From what I can tell they are both the same instrument probably made by the same manufacturer but separate brand names.I ordered the Ivation and got the Maverick Wireless BBQ Thermometer Set - Maverick ET732 Redi-Chek instead. You can compare them on Amazon. I have been pleased with mine except programming temps where you have to scroll through 500+ degrees. I went to consumersearch.com and think next time I will get the Brookstone Grill Alert Talking Remote Meat Thermometer.

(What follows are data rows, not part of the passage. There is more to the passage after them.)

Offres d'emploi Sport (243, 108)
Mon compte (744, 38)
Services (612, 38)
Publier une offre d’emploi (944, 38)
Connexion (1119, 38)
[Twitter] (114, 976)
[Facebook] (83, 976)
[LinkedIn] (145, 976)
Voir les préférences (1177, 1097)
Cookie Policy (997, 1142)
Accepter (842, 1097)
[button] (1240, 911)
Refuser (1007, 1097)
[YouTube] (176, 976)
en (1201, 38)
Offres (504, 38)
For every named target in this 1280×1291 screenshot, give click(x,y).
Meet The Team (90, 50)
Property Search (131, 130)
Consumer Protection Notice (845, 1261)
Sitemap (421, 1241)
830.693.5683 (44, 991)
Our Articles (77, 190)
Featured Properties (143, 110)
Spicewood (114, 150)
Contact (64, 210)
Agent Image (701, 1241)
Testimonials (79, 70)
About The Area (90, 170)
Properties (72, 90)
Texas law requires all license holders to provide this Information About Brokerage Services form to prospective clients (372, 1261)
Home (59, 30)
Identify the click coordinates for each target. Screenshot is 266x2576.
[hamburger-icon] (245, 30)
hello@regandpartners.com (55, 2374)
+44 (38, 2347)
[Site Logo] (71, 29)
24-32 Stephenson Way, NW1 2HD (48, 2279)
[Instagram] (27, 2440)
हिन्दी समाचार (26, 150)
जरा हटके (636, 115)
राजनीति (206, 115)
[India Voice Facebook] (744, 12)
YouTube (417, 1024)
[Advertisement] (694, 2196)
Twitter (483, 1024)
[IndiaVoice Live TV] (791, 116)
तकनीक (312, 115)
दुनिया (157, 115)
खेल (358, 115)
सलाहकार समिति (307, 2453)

http://www.consumersearch.com/meat-thermometers


----------



## worktogthr

I too was confused about the two products as they seem to share reviews on amazon.com...I ended up with the Ivation and it works really well... Temps are right on and it's fairly easy to use ... Love the temp alert setting for the smoker, that beeping is loud (and annoying haha).  I'm also impressed with the range.  I feel like mine can work beyond the 300 feet advertised.  Only negative for me is that the wire for the smoker therm is a little short.  I have to feed it through the back vent on my masterbuilt dual fuel smoker and it's a little bit of a pain...especially because I am a rule follower and it says in the manual not to put  the receiver on the hot grill and to not close the therm wire in the door.  I have a prep table basically pushed right up against the smoker the the receiver barely reaches the table without touching the outside of the smoker.  I'm sure you have read this online or on here but be really careful when washing the therms... Make sure th place where the wire meets the probe never gets wet!  Enjoy your new toy!  It makes smoking a much more pleasant and less stressful experience.


----------



## smokenado

dwightnt said:


> From what I can tell they are both the same instrument probably made by the same manufacturer but separate brand names.I ordered the Ivation and got the Maverick Wireless BBQ Thermometer Set - Maverick ET732 Redi-Chek instead. You can compare them on Amazon. I have been pleased with mine except programming temps where you have to scroll through 500+ degrees. I went to consumersearch.com and think next time I will get the Brookstone Grill Alert Talking Remote Meat Thermometer.
> http://www.consumersearch.com/meat-thermometers



I have the Grill Alert the one drawback is only one probe that said the probe is very heavy duty and I often run it along with my maverick and they are right on par.


----------



## dwightnt

I DO like the grill temperature probe on the Maverick. I just wish it could be more user friendly for temperature settings. I really think meat thermometers will continue to improve as long as we provide a market and voice our needs. Thank you for sharing your thoughts friend.


----------



## mattthebutcher

Hi, I just got the Ivation BBQ thermometer, and the transmitter shows the meat temps and the smoker temps, but I cant figure out how to see the actual temps on the reciever. Any ideas?


----------



## ctonello

MattTheButcher said:


> Hi, I just got the Ivation BBQ thermometer, and the transmitter shows the meat temps and the smoker temps, but I cant figure out how to see the actual temps on the reciever. Any ideas?



Make sure to turn the receiver on last.


----------



## boog22

MattTheButcher said:


> Hi, I just got the Ivation BBQ thermometer, and the transmitter shows the meat temps and the smoker temps, but I cant figure out how to see the actual temps on the reciever. Any ideas?


Even if you dont turn it on last there is a sync button on the back of the transmitter. Just hold it down for a few seconds and it should sync right up


----------



## mattthebutcher

Th





boog22 said:


> Even if you dont turn it on last there is a sync button on the back of the transmitter. Just hold it down for a few seconds and it should sync right u
> 
> Thanks, guys. Got it working!


----------



## sukach

I just had to return mine to Amazon. I used it one time and the receiver kept losing the signal to the transmitter. Maybe I got a bad one. Very frustrating.


----------



## adamjohan

I checked many reviewing website and they putted Ivation's Wireless Thermometer on top position. I think it will be great..

here is one of the review http://www.reviewers.website/wireless-meat-thermometer-reviews/​


----------



## jeff carter

I have had two of these Ivation thermometers.  They mostly suck.  They are really hard to use, and the manual online gives really poor instructions.  There is no customer support.

The buttons get greasy with use, and the thing is impossible to adjust.  They should get a real touchscreen from a company like UICO.com that will work on all kinds of conditions.

I find battery life to be short too.  I use it with a Primo JR


----------



## chapm87

Just bought an ivation dual probe and the probes are reading 40 degree difference between each other.


----------